Material provided:
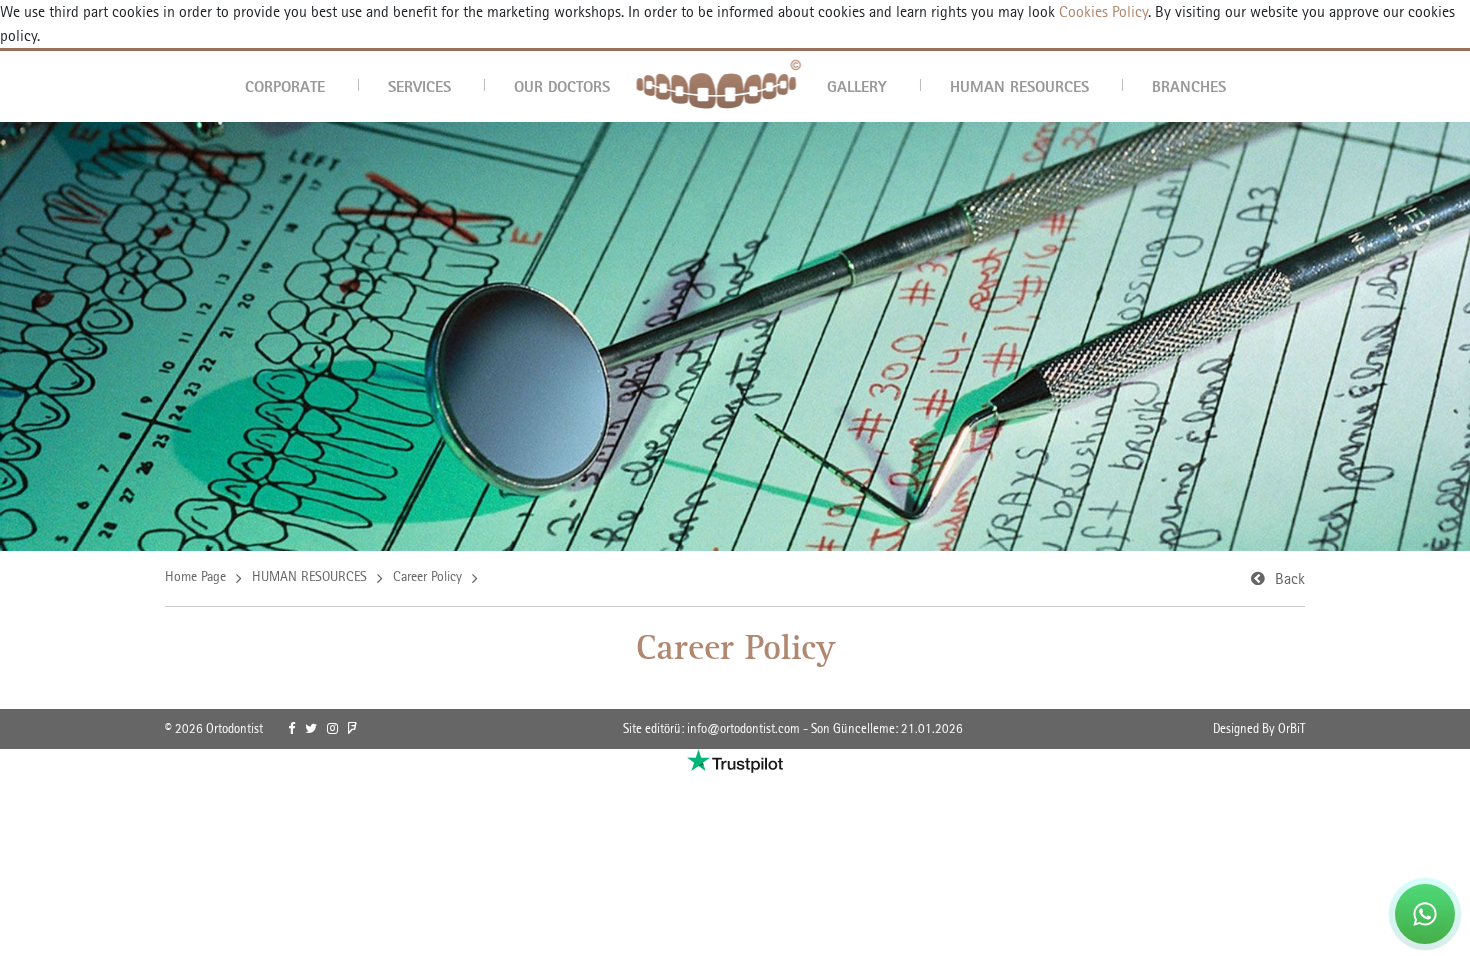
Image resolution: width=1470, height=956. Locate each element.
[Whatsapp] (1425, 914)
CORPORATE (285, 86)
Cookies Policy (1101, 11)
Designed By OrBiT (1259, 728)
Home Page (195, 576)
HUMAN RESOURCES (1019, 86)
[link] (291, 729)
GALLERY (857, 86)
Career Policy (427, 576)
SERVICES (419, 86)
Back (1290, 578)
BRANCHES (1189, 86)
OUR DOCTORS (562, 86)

...

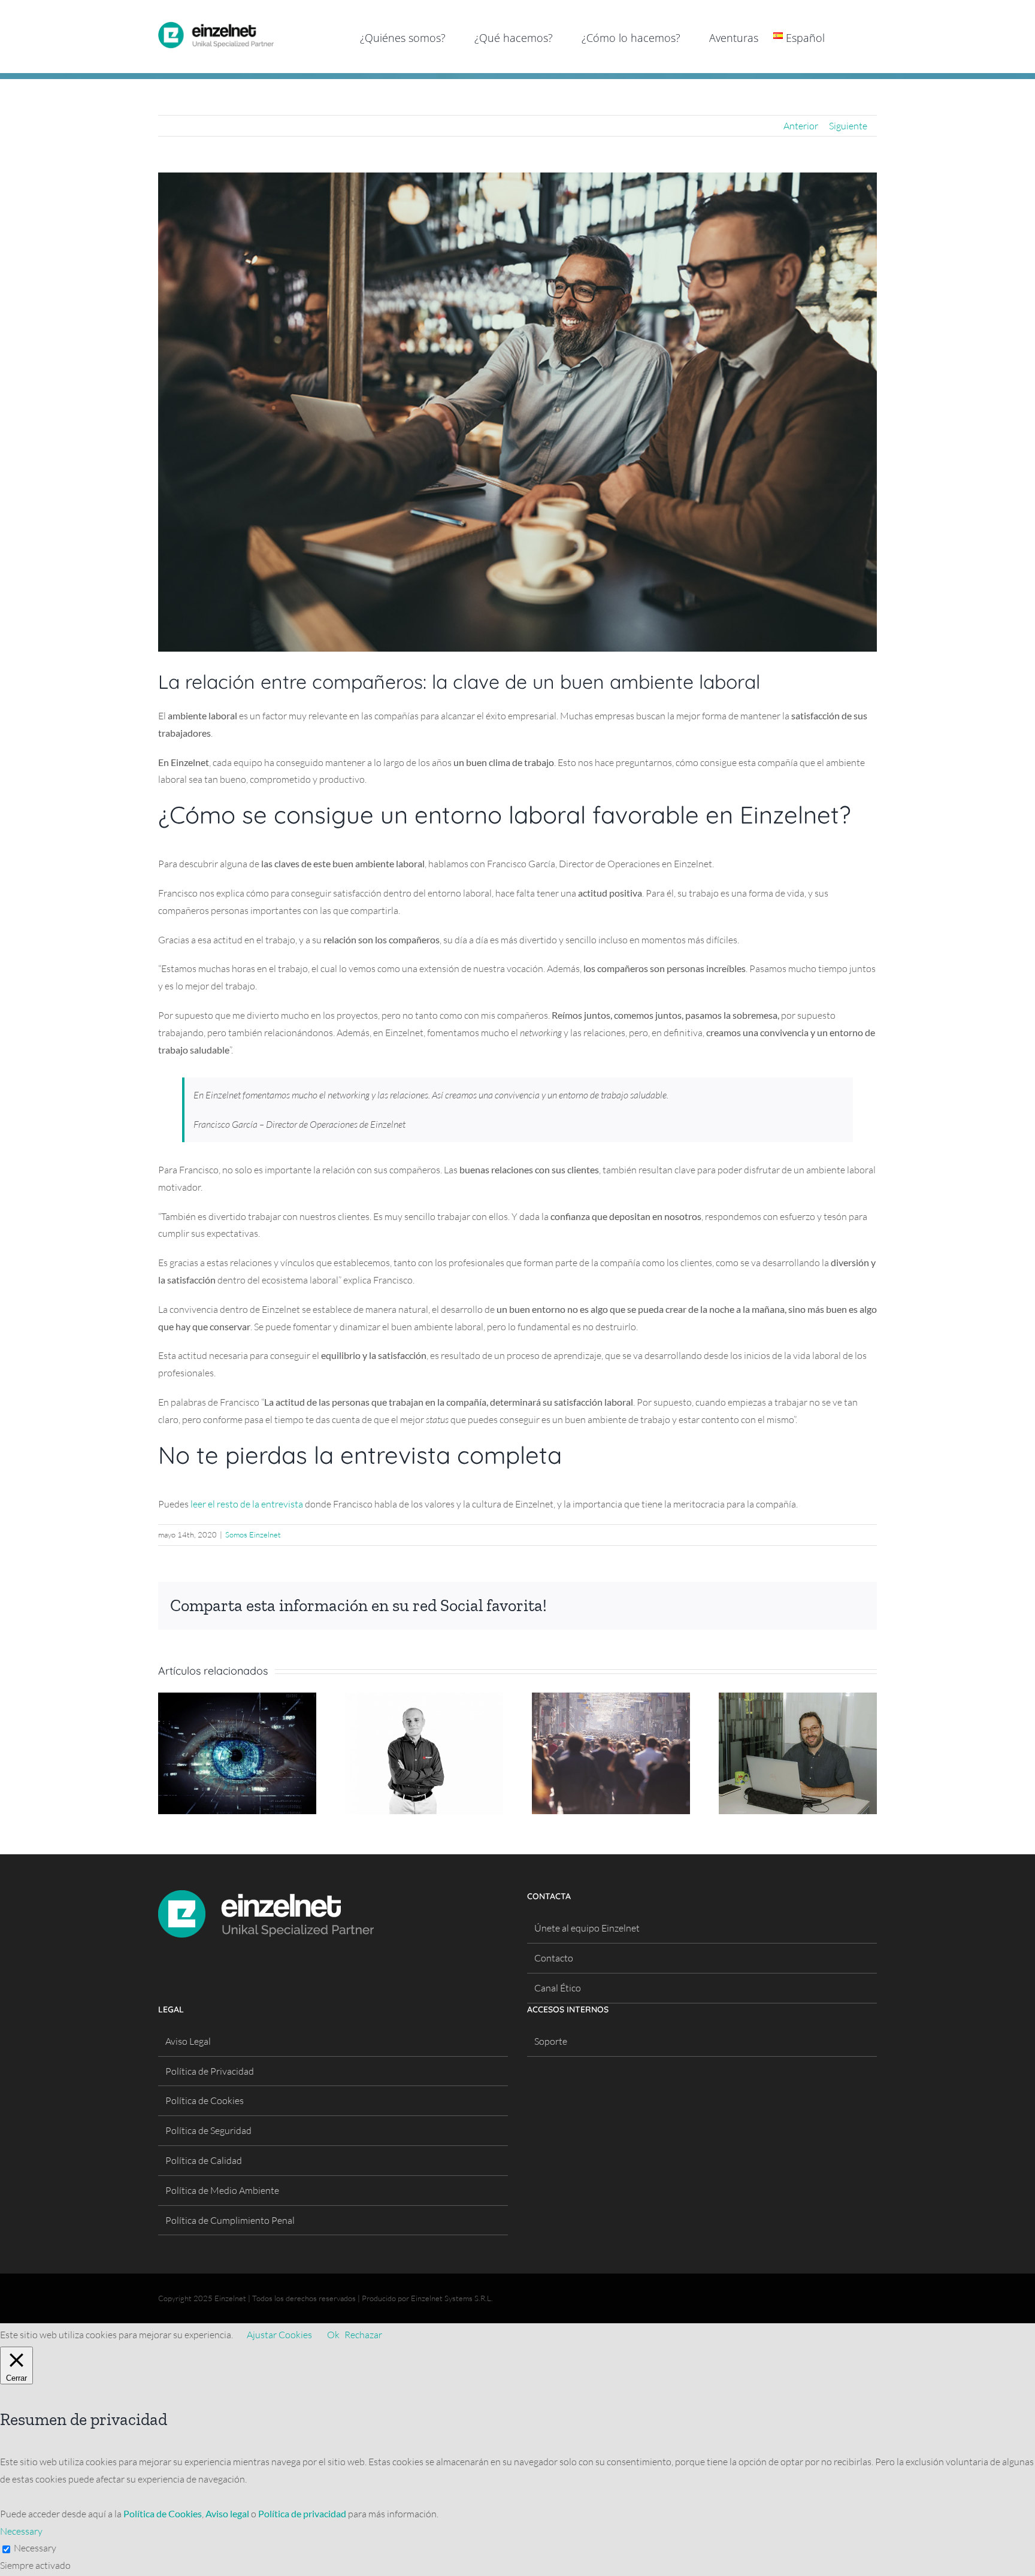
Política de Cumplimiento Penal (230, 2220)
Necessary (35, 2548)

Work to be completed: Go through the listing above and write out exactly the lines starting with the one holding "[link] (291, 729)" and running through the one holding "OUR DOCTORS (562, 86)", ends included, and no others.

Answer box:
[link] (291, 729)
GALLERY (857, 86)
Career Policy (427, 576)
SERVICES (419, 86)
Back (1290, 578)
BRANCHES (1189, 86)
OUR DOCTORS (562, 86)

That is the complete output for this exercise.